:: Required action ::
An exact copy of every line from the one holding "Close the class panel with the X" to the end of the entries below is required; leave the pictures out.

:: Material for the task ::
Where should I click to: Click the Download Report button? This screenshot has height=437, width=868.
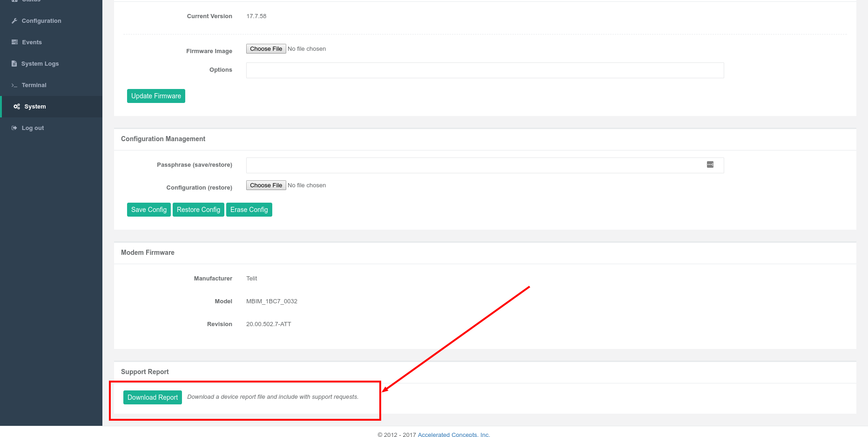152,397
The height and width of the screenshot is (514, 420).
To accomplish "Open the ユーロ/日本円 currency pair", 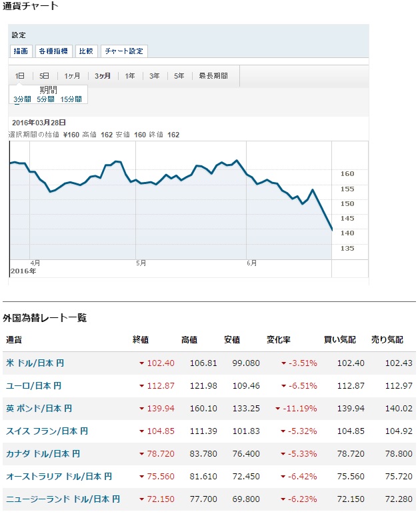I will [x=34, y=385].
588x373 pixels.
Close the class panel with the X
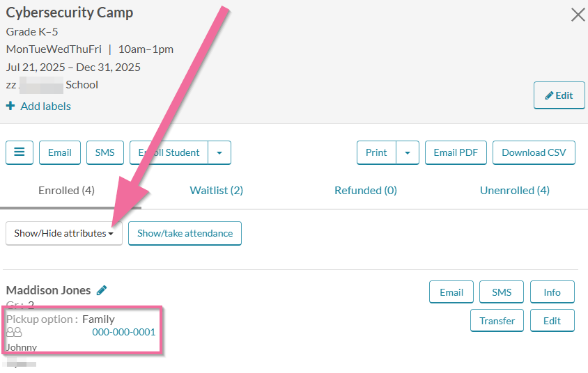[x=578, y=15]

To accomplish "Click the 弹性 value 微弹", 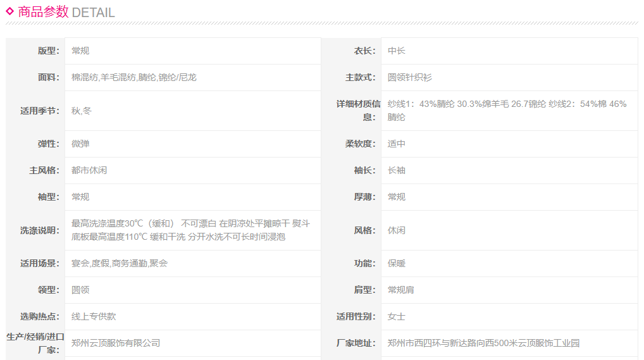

:: Final answer ::
Close the class panel with the X
[x=578, y=15]

To accomplish "Click the 弹性 value 微弹", 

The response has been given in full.